England is warning that about 25% of its properties will be at risk of flooding by 2050. Meanwhile, Kenya is experiencing its worst Drought in 40+ years, and Kazakhstan continues to be desertified. Iran was struck by a couple sandstorms.
Athens is piloting a project to renovate an ancient aqueduct to relieve some Drought for the water-stressed population. Portugal is talking about an underground “water highway” to transport water to southern Portugal. Zimbabwe felt its hottest December day in history—46.4 °C (115.5 °F).
A study published in Nature indicates that “the 2023 Antarctic sea-ice loss has substantially modified air–sea interaction in the Southern Ocean” by transferring heat to the atmosphere, contributing to storms over the Southern Ocean. “Repeated low ice-cover conditions in subsequent winters will strengthen these impacts and are also likely to lead to profound changes further afield, including the tropics and the Northern Hemisphere,” the researchers write.

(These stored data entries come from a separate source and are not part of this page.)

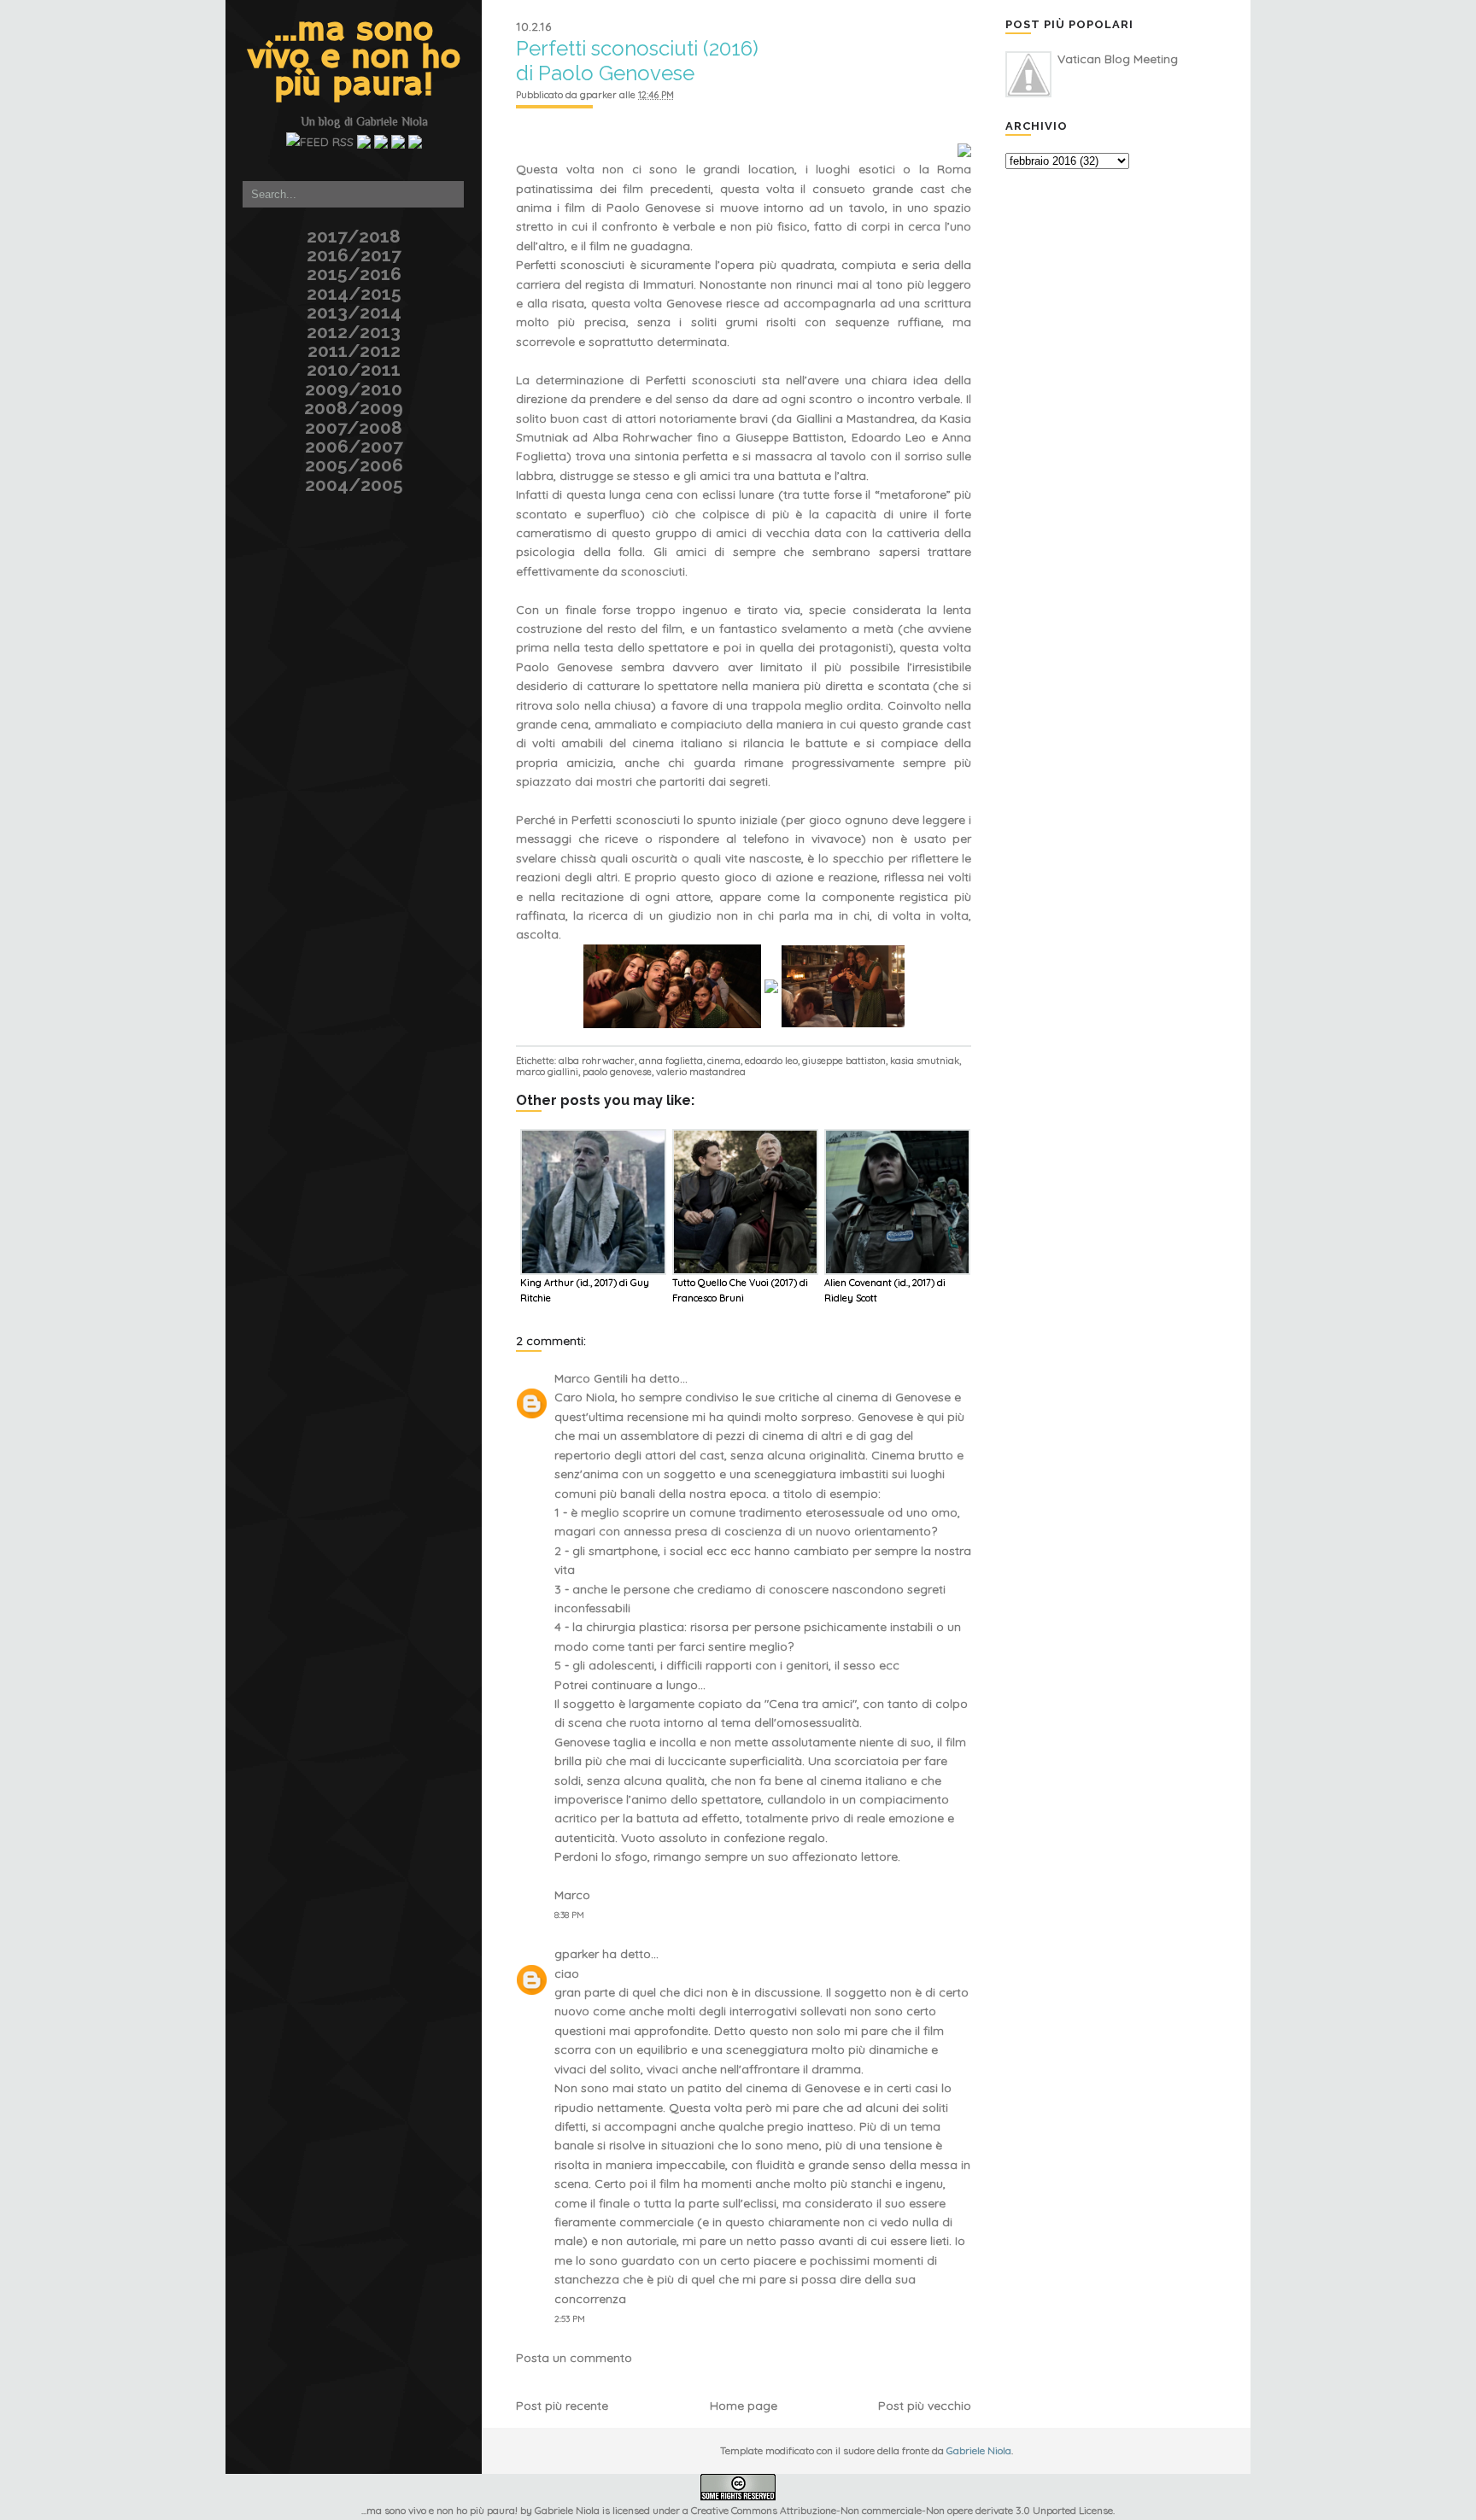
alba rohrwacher (597, 1061)
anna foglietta (671, 1061)
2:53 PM (569, 2318)
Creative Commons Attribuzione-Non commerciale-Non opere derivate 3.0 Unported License (902, 2510)
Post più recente (562, 2405)
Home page (743, 2405)
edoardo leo (771, 1061)
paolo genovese (617, 1072)
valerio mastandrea (701, 1072)
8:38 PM (569, 1915)
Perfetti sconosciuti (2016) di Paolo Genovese (637, 60)
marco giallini (547, 1072)
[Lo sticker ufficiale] (223, 106)
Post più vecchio (924, 2405)
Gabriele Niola (392, 121)
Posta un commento (574, 2357)
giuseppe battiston (844, 1061)
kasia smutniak (924, 1061)
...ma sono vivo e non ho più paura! (354, 58)
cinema (724, 1061)
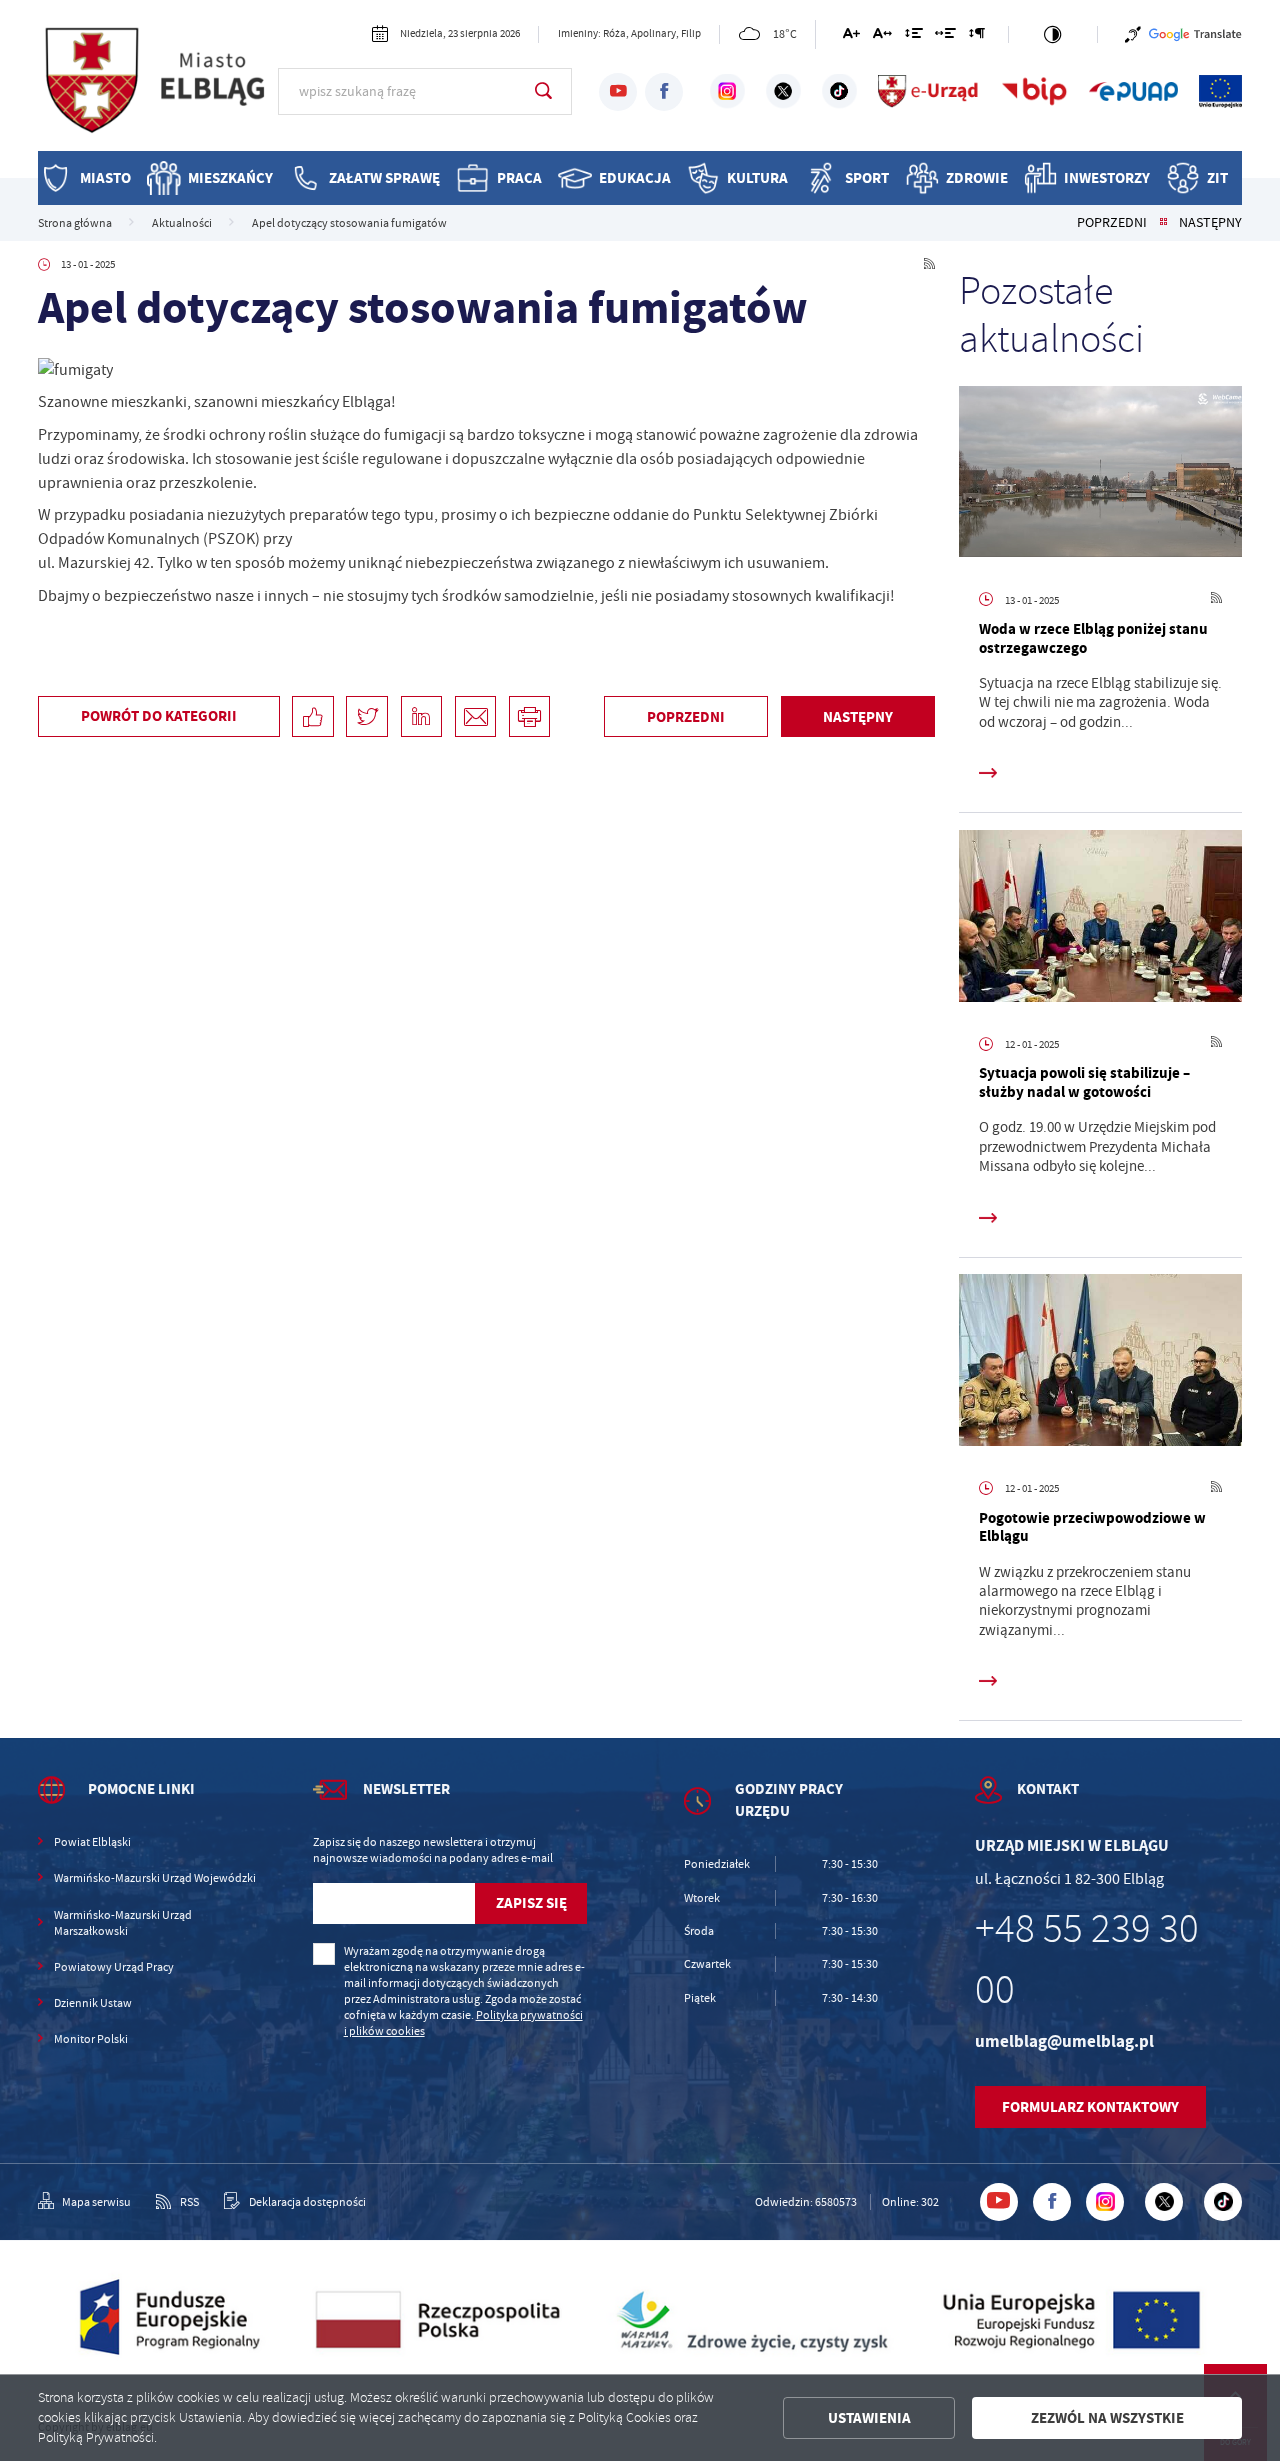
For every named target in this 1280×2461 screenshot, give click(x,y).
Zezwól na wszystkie (1107, 2418)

Scientists looking at the effect of aerosols concluded that they may slow down wind movements in the northern hemisphere during the summer, and also result in a larger “energy contrast” between the land and the sea.
A couple reports released by the Intergovernmental Platform on Biodiversity and Ecosystem Services suggest that efforts to mitigate/reverse climate change will have unintended consequences for biodiversity and the environment writ large due to the interconnected nature of everything. A failure to coordinate and share knowledge between various tiers of actors, interested parties, and stakeholders prevents a central masterminding of this delicate & uncertain challenge. The executive summaries for each report are about 50 pages.
“Unsustainable freshwater withdrawal, wetland degradation and forest loss have decreased water quality and climate change resilience to the impacts of climate change in many areas of the world….Freshwater and marine coastal ecosystems are particularly sensitive because they accumulate anthropogenic stressors, such as pollutants and sediments, across ecosystem and watershed boundaries…loss of forest cover decreases water regulation, quality, and availability, resulting in increasing water treatment costs and negative health outcomes.…Rising global food demand, particularly driven by affluence, has led to an increase in agricultural production. This has been partially achieved through unsustainable agricultural practices that have led to unsustainable use of water and synthetic chemical substances, such as mineral fertilizers and pesticides….In the past 50 years, extreme weather-, climate- and water-related events have caused nearly 12,000 disasters, leading to 2 million human deaths (90 per cent in low- and lower-middle-income countries) and $4.3 trillion in total costs globally…” -excerpts from a couple pages of the Nexus Assessment
“previous and current approaches have failed to halt or reverse nature’s decline at a global scale, which has serious repercussions for the global economy and human well-being. The world is facing multiple, interacting and accelerating global crises of biodiversity loss, climate change and pollution. These interacting crises increase the risk of reaching irreversible biophysical tipping points that threaten fundamental ecological systems and processes that sustain life….Changes in social norms are essential to new behaviours and practices that strengthen human-nature connectedness and accelerate transformative change.…the impact of actions and scale of resources devoted to blocking transformative change currently overwhelm those devoted to the conservation and sustainable use of biodiversity…” -excerpts from the Transformative Change Assessment
Flooding in Thailand destroyed a Buddhist temple. Malaysia felt its hottest December night ever, and a few locations in New South Wales saw record December highs of around 45 °C (113 °F); in Perth, a new record of 40+ °C days was set: ten, so far. A number of Miami Beach properties have sunk 3 inches in the last 8 years, according to a study. Flooding in Sochi, too.
Russia expanded its effort to clean up an oil spill in the Black Sea. A 7.3 earthquake struck Vanuatu. A study confirmed that “woody cover” (shrubs and trees) on the eastern United States presents a greater risk for future wildfires.
A look into carbon offsets considered the “social cost of carbon” (SCC). The PNAS study claims that a more accurate assessment of the monetary damage caused by one ton of CO2 is $283 USD—more than twice the previous average cost of $132.
Scientists are allegedly stumped as to why exactly 2023 & 2024 were so much warmer than previous years. Spoiler: it’s the tipping points. A study in Earth’s Future concluded that 21% of coastal Arctic communities will experience “coastal erosion” and 45% of settlements on permafrost will be impacted by sea level rise, by the year 2100. How this is affecting polar bear behavior presents other risks.
A study on Antarctica’s future, published in Ambio, concluded that the continent faces 8 major tipping point risks: “ice sheets, ocean acidification, ocean circulation, species redistribution, invasive species, permafrost melting, local pollution, and the Antarctic Treaty System.” These tipping points are of course interconnected, and not the only eighth dangers facing this ecosystem.